Mengakui bahwa pemerintah dunia "terjebak dalam disfungsi global yang kolosal," Guterres menuduh perusahaan bahan bakar fosil "menikmati ratusan miliar dolar dalam subsidi dan keuntungan rejeki nomplok sementara anggaran rumah tangga menyusut dan planet kita terbakar."

Sek. Jenderal menganjurkan bahwa industri-industri ini dan "pendukung" mereka harus dihukum dengan pajak dan peraturan yang lebih berat, menambahkan "Itu termasuk bank, ekuitas swasta, manajer aset, dan lembaga keuangan lainnya yang terus berinvestasi dan menanggung polusi karbon."

Dengan demikian, sebagai realitas konsekuensi dari upaya yang dilakukan oleh sebagian besar pemerintah barat yang mencoba mensubsidi transisi prematur menjadi mulai terbentuk, kita melihat salah satu pendukung global terkemuka untuk upaya tersebut menunjuk jari pada kelompok boogeymen lama yang sama.

CEO Aramco Kecam Kegagalan Pemerintah untuk Merencanakan

Pada hari yang sama di mana Sec. Guterres menyampaikan pernyataannya yang tidak berperikemanusiaan, CEO perusahaan minyak terbesar dunia itu secara efektif mendekonstruksinya, poin demi poin. Berbicara di Forum Digital Schlumberger di Lucerne, Swiss Selasa, CEO Aramco Amin Nasser membawa para pembuat kebijakan global ke tugas atas apa yang disebutnya kegagalan untuk merencanakan transisi energi ini dengan benar.

“Mungkin yang paling merusak dari semuanya adalah gagasan bahwa perencanaan kontinjensi dapat diabaikan dengan aman,” kata Nasser sebagian. “Karena ketika Anda mempermalukan investor minyak dan gas, membongkar pembangkit listrik berbahan bakar minyak dan batu bara, gagal melakukan diversifikasi pasokan energi (terutama gas), menentang terminal penerima LNG, dan menolak tenaga nuklir, rencana transisi Anda sebaiknya tepat.

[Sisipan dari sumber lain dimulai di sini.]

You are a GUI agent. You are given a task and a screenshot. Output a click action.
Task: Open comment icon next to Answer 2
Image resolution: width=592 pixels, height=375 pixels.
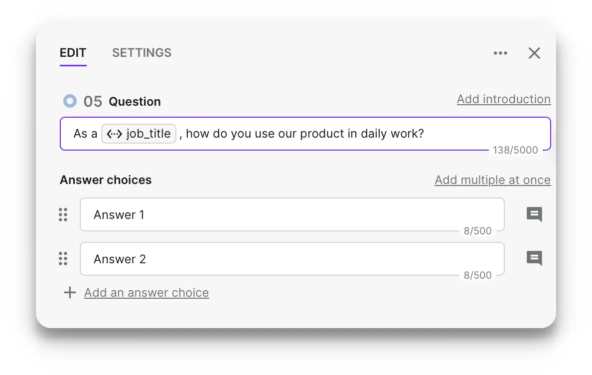click(534, 259)
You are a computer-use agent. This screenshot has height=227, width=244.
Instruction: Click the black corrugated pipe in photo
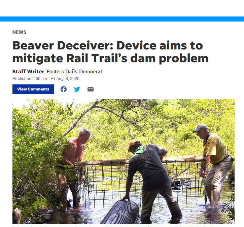tap(121, 212)
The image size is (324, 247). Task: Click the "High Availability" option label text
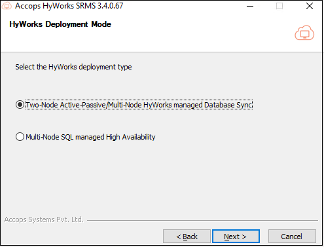[131, 137]
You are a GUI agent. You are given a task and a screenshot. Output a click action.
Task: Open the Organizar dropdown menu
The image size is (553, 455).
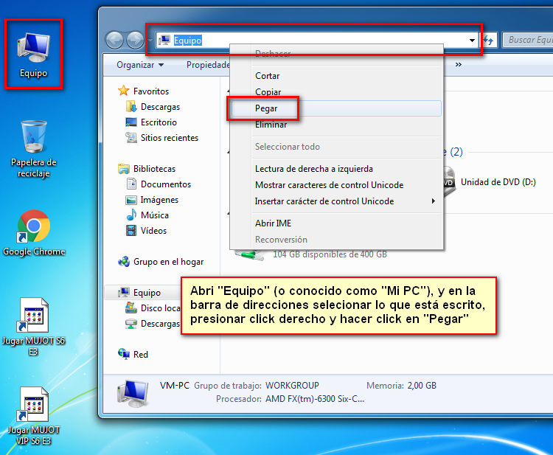(140, 65)
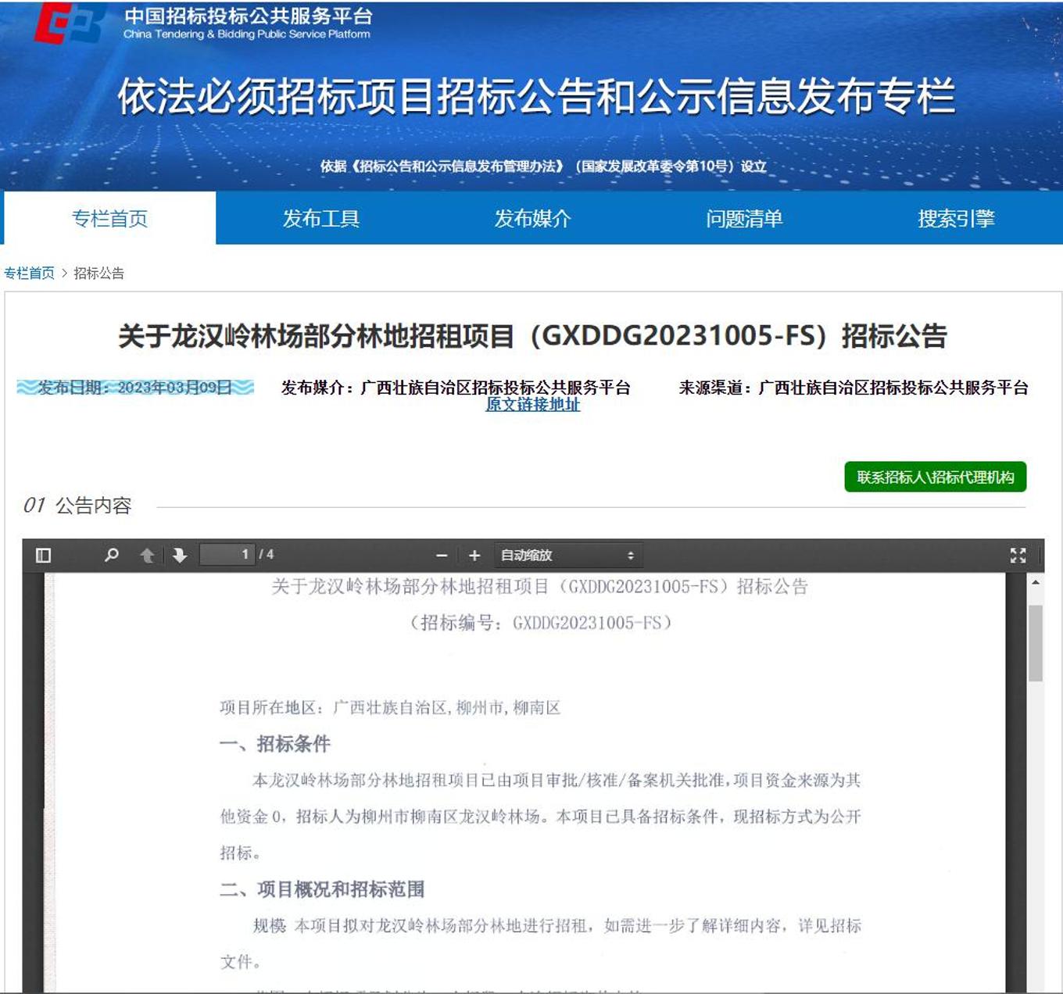Zoom in the PDF document
1063x994 pixels.
[474, 555]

“Sebaliknya, seperti yang ditunjukkan oleh krisis ini, rencananya hanyalah rantai istana pasir yang telah dihanyutkan oleh gelombang kenyataan. Dan miliaran orang di seluruh dunia sekarang menghadapi akses energi dan konsekuensi biaya hidup yang kemungkinan besar akan parah dan berkepanjangan.”

Realitas tentang krisis energi sedang terjadi, bersama dengan konsekuensi yang dapat dilihat oleh semakin banyak pengamat datang ke dunia seperti kereta barang yang melaju kencang. Pertanyaannya sekarang adalah apakah masih ada waktu untuk membersihkan rel sebelum lokomotif tiba.